I installed MongoDb 3.2, and configured snappy compression in mongodb configuration file:
engine: wiredTiger
wiredTiger:
engineConfig:
cacheSizeGB: 99
journalCompressor: none
collectionConfig:
blockCompressor: snappy
indexConfig:
prefixCompression: true
However I do not think compression actually work as I could see average object size in the collection is about the same (I filled collection created from scratch by the same objects right after configuration change and service restart):
MMAPv1 no-compression avgObjSize: 5kb
WiredTiger snappy avgObjSize: 4kb
WiredTiger zlib avgObjSize: 4kb
when I run stats on collection here is what I see for "snappy":
"compression" : {
"compressed pages read" : NumberInt(0),
"compressed pages written" : NumberInt(5),
"page written failed to compress" : NumberInt(0),
"page written was too small to compress" : NumberInt(4),
"raw compression call failed, additional data available" : NumberInt(0),
"raw compression call failed, no additional data available" : NumberInt(0),
"raw compression call succeeded" : NumberInt(0)
},
for zlib:
{
"compressed pages read" : NumberInt(0),
"compressed pages written" : NumberInt(1),
"page written failed to compress" : NumberInt(0),
"page written was too small to compress" : NumberInt(3),
"raw compression call failed, additional data available" : NumberInt(0),
"raw compression call failed, no additional data available" : NumberInt(1),
"raw compression call succeeded" : NumberInt(2)
}
Not sure how to read this info, and not sure how can I detect what's wrong with compression.

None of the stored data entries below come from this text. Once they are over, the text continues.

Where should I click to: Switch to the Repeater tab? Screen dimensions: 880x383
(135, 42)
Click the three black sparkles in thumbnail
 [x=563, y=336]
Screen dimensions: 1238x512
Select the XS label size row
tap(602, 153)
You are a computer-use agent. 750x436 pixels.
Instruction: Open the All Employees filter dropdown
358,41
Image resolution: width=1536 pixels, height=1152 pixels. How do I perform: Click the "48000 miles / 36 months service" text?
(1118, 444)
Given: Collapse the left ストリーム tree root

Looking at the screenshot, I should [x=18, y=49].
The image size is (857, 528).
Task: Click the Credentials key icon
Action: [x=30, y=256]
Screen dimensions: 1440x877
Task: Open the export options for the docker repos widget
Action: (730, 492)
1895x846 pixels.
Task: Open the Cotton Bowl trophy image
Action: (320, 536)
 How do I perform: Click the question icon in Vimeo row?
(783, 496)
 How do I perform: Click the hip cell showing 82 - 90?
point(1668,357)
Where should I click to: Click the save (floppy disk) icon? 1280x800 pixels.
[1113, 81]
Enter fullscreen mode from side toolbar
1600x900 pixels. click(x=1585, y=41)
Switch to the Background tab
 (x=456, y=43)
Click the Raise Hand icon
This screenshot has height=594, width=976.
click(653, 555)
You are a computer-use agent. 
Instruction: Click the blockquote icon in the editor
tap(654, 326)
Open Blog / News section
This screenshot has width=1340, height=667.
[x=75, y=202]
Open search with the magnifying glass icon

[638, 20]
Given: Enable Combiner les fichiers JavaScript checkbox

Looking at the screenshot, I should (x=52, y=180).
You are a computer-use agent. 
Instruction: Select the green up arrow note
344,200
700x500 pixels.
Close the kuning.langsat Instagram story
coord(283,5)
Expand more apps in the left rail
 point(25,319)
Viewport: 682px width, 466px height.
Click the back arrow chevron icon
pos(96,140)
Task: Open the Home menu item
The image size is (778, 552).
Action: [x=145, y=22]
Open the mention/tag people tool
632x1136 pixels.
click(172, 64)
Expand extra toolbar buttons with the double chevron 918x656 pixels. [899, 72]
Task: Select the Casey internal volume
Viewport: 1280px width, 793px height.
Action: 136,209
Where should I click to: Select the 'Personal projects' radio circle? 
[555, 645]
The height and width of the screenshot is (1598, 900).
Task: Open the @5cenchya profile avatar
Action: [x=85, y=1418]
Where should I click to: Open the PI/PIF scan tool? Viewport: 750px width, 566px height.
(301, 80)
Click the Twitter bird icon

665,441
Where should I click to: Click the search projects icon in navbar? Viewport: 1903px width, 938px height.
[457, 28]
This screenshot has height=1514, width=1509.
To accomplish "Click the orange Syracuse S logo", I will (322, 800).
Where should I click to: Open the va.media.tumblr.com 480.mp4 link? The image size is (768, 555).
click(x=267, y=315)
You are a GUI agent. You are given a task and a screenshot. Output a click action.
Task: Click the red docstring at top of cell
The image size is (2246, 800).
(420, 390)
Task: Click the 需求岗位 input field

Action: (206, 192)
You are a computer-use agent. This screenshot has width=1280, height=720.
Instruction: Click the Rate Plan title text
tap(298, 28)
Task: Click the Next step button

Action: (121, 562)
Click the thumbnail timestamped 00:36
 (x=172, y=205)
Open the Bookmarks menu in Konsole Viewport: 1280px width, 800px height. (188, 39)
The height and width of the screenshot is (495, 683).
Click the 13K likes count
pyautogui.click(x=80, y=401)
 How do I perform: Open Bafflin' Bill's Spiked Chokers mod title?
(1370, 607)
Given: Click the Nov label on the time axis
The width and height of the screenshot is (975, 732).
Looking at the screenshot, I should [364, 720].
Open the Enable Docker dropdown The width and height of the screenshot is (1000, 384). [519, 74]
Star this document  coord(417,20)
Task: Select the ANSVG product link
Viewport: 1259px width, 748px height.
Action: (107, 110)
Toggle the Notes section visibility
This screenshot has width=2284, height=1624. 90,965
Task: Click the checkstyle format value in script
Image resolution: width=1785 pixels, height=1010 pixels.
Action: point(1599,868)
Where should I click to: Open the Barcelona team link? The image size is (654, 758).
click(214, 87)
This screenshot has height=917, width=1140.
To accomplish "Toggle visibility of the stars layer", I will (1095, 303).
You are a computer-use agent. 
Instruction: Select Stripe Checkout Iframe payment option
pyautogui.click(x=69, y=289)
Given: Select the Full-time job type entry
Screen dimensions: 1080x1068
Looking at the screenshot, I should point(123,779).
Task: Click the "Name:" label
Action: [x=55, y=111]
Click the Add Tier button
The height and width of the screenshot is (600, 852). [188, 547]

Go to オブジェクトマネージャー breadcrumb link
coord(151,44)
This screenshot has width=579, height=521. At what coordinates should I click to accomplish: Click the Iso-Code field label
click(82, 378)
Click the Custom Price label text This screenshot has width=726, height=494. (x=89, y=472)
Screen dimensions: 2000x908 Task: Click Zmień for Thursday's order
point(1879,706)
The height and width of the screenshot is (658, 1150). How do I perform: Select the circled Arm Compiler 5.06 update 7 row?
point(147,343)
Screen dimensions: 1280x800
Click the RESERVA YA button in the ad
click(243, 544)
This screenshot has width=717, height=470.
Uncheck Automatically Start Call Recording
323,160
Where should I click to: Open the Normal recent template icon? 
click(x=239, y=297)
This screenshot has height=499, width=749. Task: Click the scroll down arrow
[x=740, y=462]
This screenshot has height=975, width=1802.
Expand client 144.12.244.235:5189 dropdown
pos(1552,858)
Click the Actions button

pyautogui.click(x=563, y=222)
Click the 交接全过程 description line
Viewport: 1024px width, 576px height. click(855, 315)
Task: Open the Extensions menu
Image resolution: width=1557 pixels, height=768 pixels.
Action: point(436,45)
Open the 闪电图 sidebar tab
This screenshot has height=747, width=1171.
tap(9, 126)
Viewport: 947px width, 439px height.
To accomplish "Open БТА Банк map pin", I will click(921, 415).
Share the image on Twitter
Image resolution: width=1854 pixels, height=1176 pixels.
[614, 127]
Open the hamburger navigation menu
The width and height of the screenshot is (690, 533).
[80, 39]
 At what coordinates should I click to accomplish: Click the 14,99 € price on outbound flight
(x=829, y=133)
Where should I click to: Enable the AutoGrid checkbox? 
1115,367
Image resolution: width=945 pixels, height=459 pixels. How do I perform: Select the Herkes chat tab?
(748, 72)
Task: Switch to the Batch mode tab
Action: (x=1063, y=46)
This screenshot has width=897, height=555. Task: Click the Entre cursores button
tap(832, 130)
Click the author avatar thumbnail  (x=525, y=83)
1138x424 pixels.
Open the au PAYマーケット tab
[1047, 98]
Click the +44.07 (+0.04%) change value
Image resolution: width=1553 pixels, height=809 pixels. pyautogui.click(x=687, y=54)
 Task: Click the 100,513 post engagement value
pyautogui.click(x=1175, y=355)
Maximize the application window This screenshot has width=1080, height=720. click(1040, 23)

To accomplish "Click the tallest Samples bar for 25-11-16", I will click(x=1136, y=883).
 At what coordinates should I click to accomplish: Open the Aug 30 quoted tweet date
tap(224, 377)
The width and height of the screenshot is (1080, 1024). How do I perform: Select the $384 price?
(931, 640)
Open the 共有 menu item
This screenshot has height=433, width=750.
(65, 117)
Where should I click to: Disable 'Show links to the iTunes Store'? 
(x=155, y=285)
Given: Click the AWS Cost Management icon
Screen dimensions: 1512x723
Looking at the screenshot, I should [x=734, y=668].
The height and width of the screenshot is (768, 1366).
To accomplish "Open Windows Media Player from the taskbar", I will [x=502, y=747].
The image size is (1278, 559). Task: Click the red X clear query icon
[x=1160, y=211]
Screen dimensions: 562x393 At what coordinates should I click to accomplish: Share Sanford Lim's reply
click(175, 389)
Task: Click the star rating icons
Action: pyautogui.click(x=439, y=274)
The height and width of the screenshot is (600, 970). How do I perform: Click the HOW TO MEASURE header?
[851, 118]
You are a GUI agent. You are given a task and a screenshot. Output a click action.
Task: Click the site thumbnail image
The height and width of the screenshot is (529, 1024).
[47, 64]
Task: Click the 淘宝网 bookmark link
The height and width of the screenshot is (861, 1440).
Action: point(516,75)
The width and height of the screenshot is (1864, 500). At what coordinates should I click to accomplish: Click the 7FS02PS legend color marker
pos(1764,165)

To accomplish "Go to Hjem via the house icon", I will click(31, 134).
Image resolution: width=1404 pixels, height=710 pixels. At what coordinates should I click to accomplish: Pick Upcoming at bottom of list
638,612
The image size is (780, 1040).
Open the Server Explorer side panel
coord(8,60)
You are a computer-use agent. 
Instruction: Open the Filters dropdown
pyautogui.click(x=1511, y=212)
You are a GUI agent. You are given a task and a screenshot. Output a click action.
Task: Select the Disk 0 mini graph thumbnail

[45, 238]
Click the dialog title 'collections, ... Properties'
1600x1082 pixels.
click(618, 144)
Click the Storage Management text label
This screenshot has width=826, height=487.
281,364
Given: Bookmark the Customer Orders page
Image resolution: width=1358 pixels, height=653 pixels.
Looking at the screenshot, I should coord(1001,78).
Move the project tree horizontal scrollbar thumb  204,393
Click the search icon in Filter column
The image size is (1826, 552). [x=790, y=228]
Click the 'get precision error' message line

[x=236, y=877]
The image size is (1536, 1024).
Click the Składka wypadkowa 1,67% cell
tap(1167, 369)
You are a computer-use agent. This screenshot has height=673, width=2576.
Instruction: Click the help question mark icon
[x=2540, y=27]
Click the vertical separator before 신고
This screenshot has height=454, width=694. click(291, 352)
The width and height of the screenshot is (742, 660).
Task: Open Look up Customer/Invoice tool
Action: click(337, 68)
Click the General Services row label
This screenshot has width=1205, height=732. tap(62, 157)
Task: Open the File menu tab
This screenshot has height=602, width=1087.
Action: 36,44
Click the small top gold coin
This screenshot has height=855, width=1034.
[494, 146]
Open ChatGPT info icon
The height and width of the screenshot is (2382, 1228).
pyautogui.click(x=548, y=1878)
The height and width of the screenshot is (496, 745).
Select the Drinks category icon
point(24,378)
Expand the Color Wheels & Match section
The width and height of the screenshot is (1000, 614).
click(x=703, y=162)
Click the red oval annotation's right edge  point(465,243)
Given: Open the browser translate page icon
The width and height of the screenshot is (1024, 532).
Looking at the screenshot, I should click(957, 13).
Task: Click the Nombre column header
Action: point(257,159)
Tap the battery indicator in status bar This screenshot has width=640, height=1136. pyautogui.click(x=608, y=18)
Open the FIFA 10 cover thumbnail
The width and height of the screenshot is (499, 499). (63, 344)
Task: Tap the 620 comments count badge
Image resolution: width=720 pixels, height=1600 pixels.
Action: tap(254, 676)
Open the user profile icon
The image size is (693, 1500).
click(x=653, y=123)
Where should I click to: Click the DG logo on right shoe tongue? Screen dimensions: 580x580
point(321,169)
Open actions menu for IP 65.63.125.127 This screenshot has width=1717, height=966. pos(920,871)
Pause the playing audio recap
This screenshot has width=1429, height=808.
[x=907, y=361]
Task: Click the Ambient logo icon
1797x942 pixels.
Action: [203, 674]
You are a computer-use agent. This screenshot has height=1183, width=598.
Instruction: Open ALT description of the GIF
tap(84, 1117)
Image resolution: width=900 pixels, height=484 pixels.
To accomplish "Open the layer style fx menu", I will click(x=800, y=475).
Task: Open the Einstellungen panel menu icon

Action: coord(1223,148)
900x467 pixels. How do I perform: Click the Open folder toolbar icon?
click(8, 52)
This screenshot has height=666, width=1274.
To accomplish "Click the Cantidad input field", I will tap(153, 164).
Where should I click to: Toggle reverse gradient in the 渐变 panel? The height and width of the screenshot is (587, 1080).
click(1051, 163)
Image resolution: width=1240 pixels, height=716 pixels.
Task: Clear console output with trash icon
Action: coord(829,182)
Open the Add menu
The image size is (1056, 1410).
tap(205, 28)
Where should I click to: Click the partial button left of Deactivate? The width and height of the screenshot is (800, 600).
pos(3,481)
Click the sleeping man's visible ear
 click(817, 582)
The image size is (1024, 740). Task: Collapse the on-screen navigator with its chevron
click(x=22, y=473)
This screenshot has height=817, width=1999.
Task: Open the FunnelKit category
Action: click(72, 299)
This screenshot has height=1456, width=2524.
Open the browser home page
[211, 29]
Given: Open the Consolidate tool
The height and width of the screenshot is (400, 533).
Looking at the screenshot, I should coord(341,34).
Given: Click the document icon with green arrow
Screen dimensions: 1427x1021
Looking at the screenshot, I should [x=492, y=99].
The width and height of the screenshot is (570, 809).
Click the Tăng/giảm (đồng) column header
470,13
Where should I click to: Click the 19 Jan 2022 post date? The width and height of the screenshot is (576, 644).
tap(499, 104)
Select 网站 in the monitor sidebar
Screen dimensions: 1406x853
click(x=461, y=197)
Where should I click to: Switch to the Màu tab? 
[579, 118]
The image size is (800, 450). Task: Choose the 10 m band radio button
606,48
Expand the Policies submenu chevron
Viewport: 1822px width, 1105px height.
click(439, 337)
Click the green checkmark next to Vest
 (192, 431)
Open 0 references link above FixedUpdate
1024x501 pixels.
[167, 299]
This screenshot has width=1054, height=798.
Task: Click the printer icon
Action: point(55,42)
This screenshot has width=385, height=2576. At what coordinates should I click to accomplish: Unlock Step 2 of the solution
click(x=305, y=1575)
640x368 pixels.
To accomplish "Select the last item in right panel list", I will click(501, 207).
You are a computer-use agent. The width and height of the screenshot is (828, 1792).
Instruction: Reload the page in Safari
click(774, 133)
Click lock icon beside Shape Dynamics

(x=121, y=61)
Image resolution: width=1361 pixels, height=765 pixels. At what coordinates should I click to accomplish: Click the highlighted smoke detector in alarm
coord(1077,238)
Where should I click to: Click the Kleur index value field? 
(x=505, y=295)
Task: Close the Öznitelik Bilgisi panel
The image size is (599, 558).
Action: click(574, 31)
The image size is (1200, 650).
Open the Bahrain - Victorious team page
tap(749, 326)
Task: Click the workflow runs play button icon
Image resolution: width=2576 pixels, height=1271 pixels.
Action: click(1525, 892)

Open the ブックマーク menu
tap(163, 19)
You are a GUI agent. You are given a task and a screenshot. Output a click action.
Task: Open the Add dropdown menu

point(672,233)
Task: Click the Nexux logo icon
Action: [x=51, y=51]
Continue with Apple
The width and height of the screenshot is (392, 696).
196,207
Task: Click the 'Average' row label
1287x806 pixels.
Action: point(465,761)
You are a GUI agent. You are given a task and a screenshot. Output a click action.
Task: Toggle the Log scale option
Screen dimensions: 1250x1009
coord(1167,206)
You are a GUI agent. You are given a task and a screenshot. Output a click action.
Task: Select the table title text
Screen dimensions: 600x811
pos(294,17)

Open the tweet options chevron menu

I should also say I had only few (like 10) objects in each scenario. Would it be enough to accurately measure average object compression ratio?
UPDATE: with 1188 documents mongodb ver3 shown around 50% better compression ratio comparing to mongodb ver2.6 (MMAPv1), however got no difference between snappy and zlib: dataSize and avgObjSize are the same for some reason. When I request statistics it shown WiredTiger:creationString:…block_compressor=zlib.. for the first database and block_compressor=snappy for the second one, so databases and collections seemed to be created with right compression algorithms
Best Answer
--version 3.4.10 Enterprise
compression will not change the avgObjSize. It will just improve the compression ratio saving disk space; I tested it for a collection (documents: 11553423 and avgObjSize= 6182) worth 21GB with snappy, when same created with zlib, size of collection reduced to 12GB (avgObjSize= 6182).